--- Material for this exercise ---

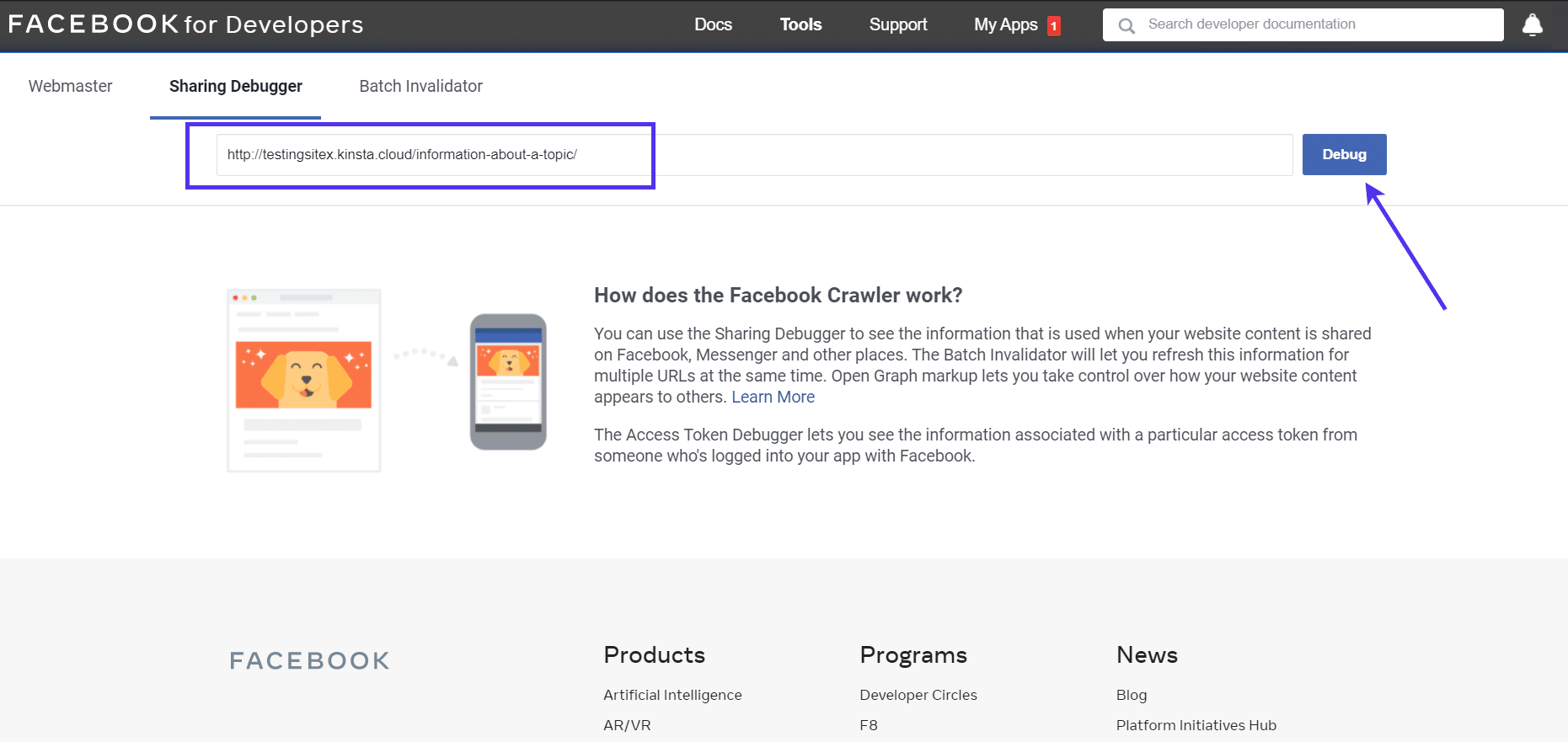Click the FACEBOOK footer logo
The height and width of the screenshot is (742, 1568).
[308, 660]
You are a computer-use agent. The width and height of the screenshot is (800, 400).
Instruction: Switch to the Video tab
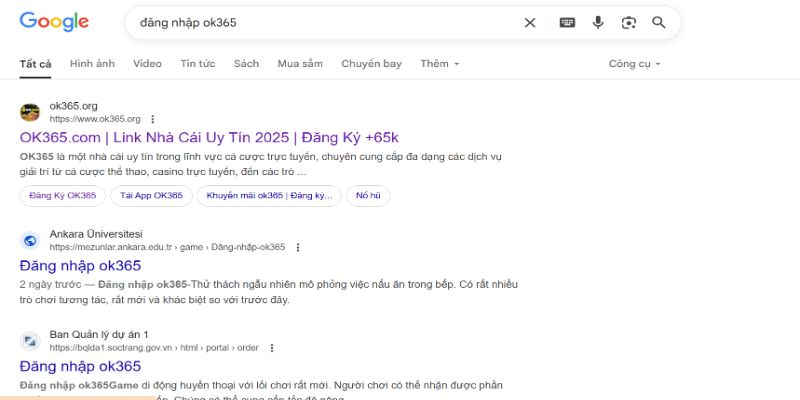(147, 64)
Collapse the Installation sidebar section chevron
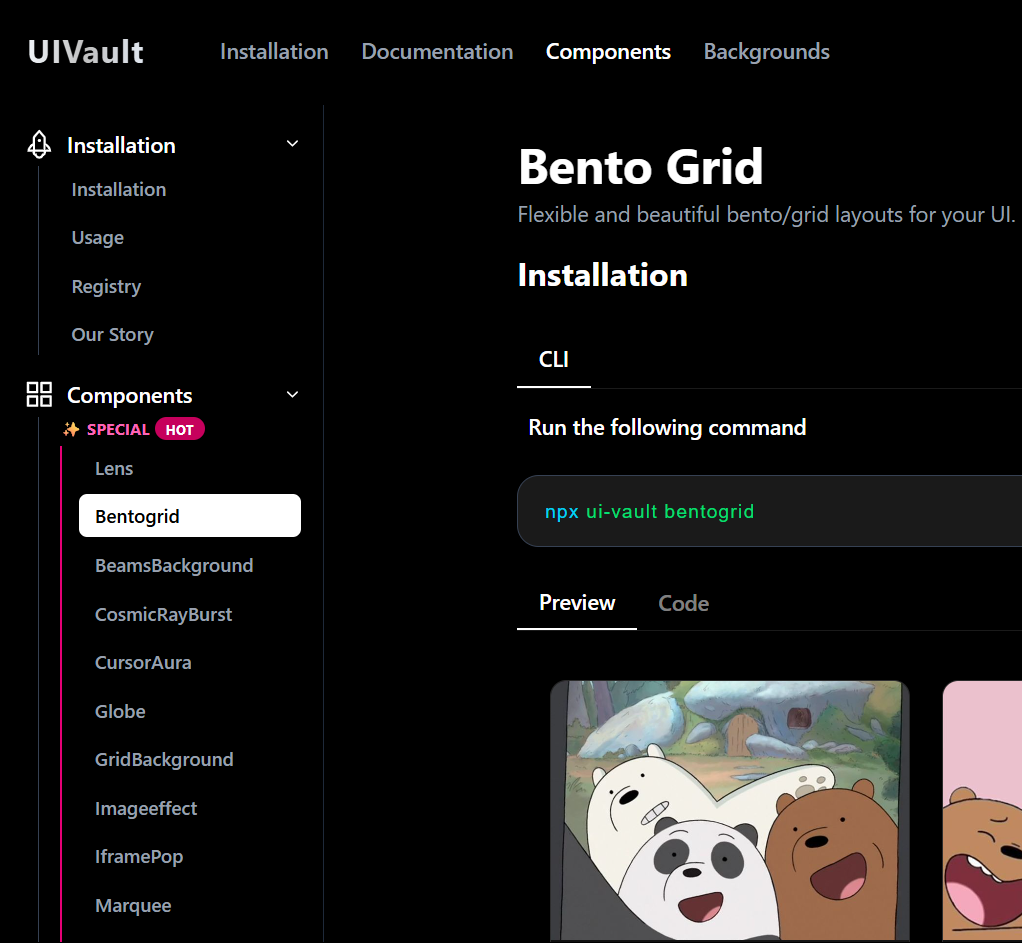The width and height of the screenshot is (1022, 943). pos(293,144)
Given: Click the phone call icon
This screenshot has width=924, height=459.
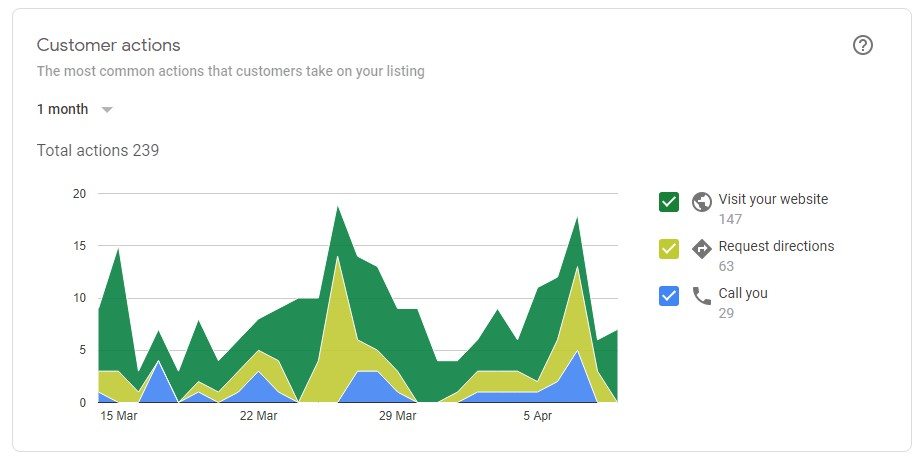Looking at the screenshot, I should pos(701,295).
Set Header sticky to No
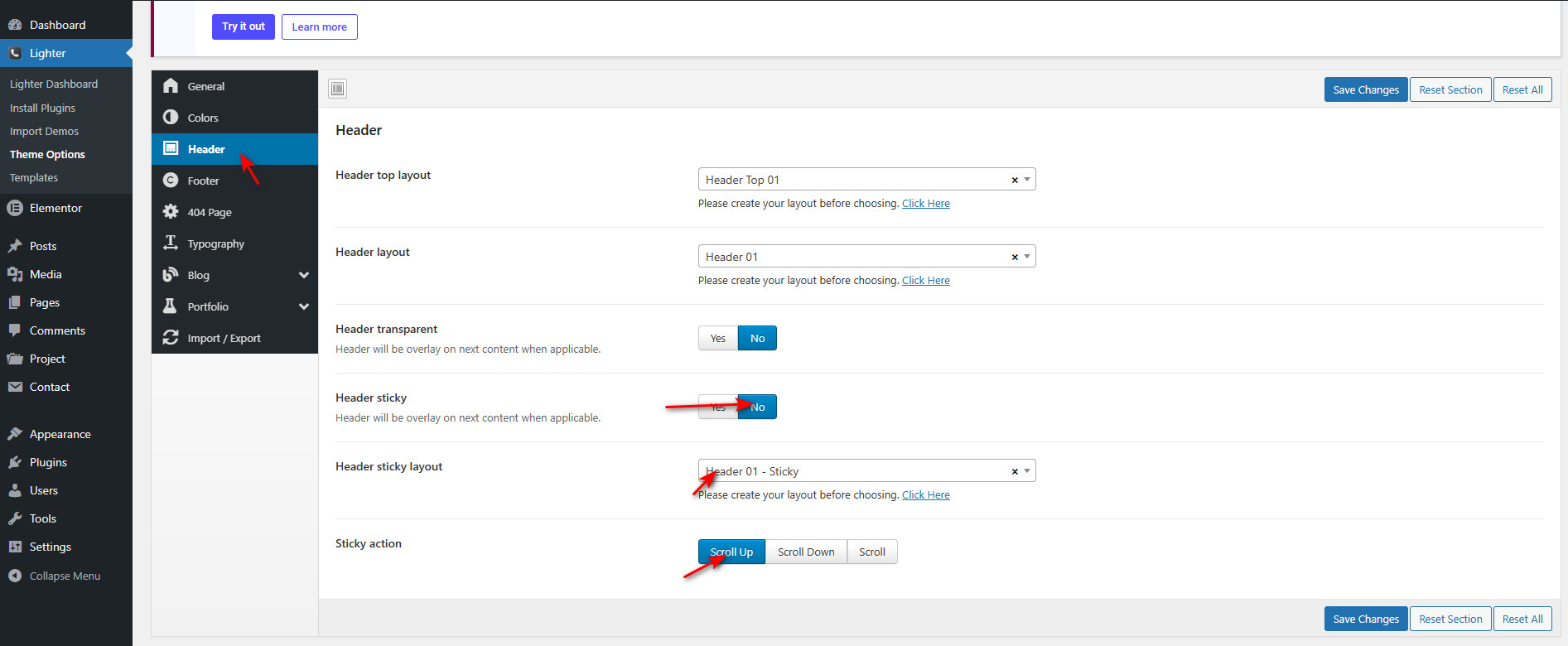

---

> About this task:
Begin at the line containing "Given: Click the phone call icon" and extract every line through the end of the records, inclusive, exactly and only; omit pictures.

> Solution to the exercise:
Given: Click the phone call icon
This screenshot has width=924, height=459.
Looking at the screenshot, I should pos(701,295).
Set Header sticky to No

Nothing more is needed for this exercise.